Goran Miscevic (/sh/; born 26 March 1963) is a Serbian-Canadian soccer manager and former player. He most recently served as both manager and sporting director of German club Rot-Weiß Erfurt.

==Career==
Miscevic was born in Virovitica, SR Croatia, SFR Yugoslavia, to a Serbian family. He played professionally in Yugoslavia and Germany. After his retirement from competitive soccer, he obtained a coaching license from the German Football Association. Miscevic managed VfR Pforzheim in Germany for two years. In 1997, he immigrated to Canada and in 2000 served as an assistant coach for Glen Shields of the Canadian Professional Soccer League. In 2003, he was appointed the head coach for the Metro Lions, and in the 2004 season, he led the team to a second-place position in the Eastern Conference.
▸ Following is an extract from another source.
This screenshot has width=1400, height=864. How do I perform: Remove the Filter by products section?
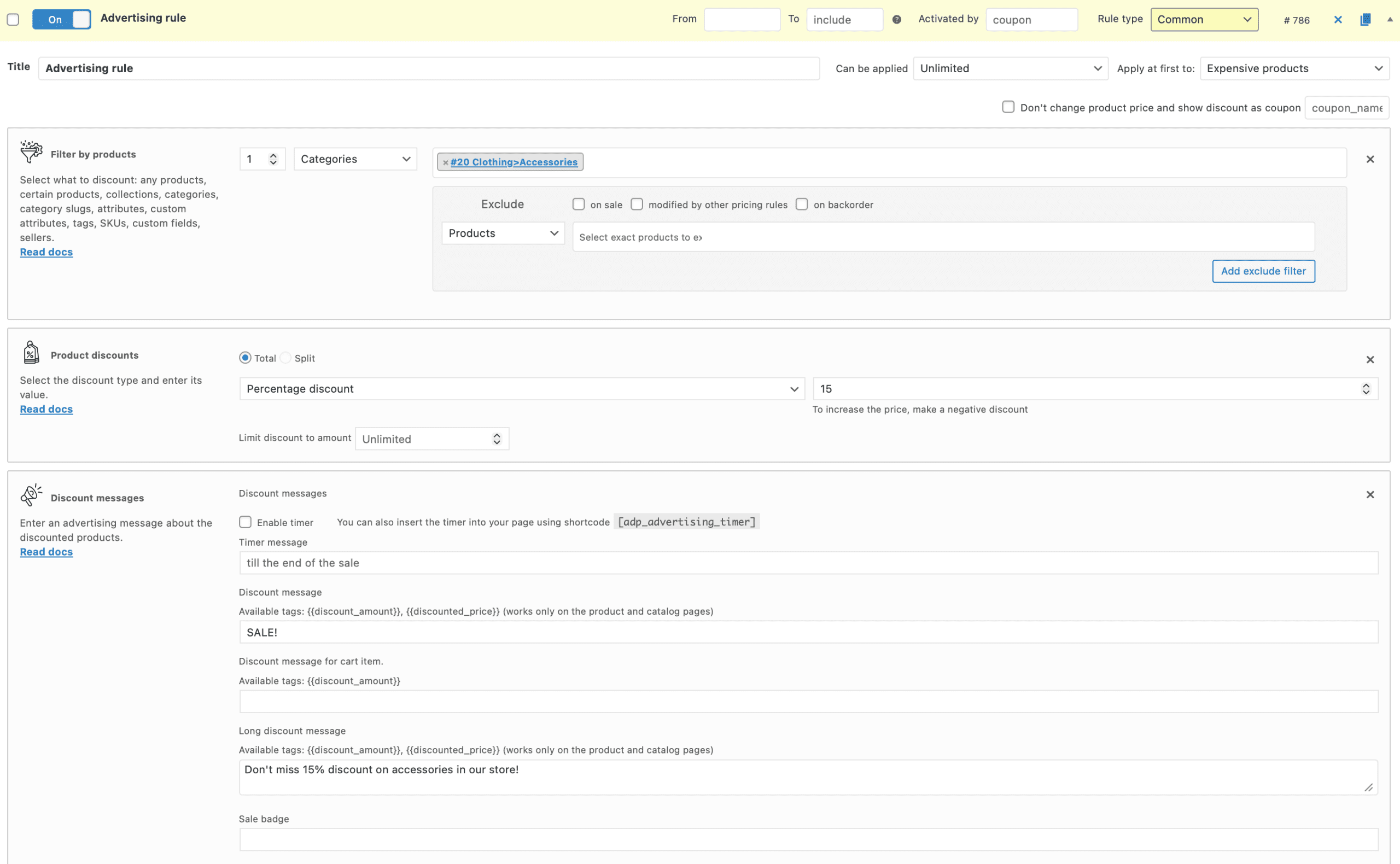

He returned to the Lions in 2007 (this time under the name Canadian Lions) with his assistant being former Yugoslavia international Blagoje Bratić. His tenure with the club was notable as he promoted Dejan Jakovic to the first team and secured the team a postseason berth by finishing fourth in the International Division. In 2008, he went overseas to coach Al-Wakrah Sport Club in the Qatar Stars League. In 2010, he went to Saudi Arabia to coach Al-Hazm F.C. of the Saudi Professional League. In 2011, he went to Oman to coach Salalah SC of the Oman Professional League. In 2012, he moved to the United Arab Emirates and had stints with Al Urooba and was unbeaten for 12 games in a row, which was a league record he lost only 3 games in the season, Al-Ittihad Kalba SC, and Al-Arabi.
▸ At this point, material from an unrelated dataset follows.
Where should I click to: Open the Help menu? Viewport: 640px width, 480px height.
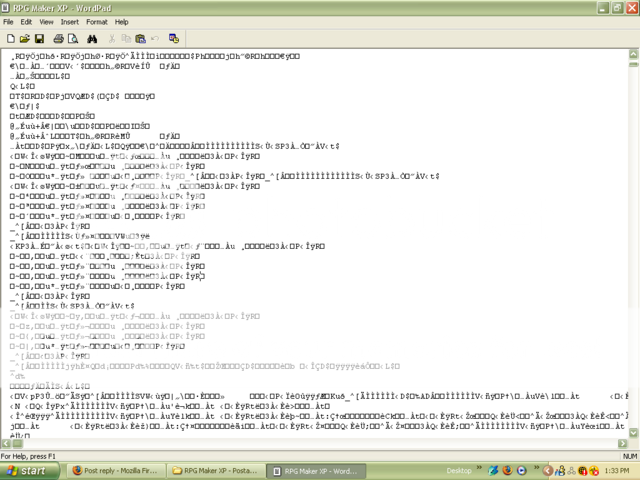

In 2017, he moved to China to coach Zhenjiang Huasa/Kunshan FC. In 2018, he moved to another Chinese club, Yunnan Kunlu, and led them to a win that year as well as a 10th-place finish in the 2018 Chinese Champions League, enough for gaining promotion to China League Two. In 2019, he went back to the Middle East and signed with the top division team Al-Seeb Club of the Oman Professional League. In the season 2019–20, he won the Oman Professional League Championship. In 2020, he was named the head coach for Rot-Weiß Erfurt in the NOFV-Oberliga Süd , gaining promotion to the Regional League North East. In the summer of 2025, he left Rot-Weiss Erfurt.

In 2026, he was named manager for Câmpulung Muscel in the Romanian Liga II. After three months with Câmpulung Muscel, he was dismissed from his position.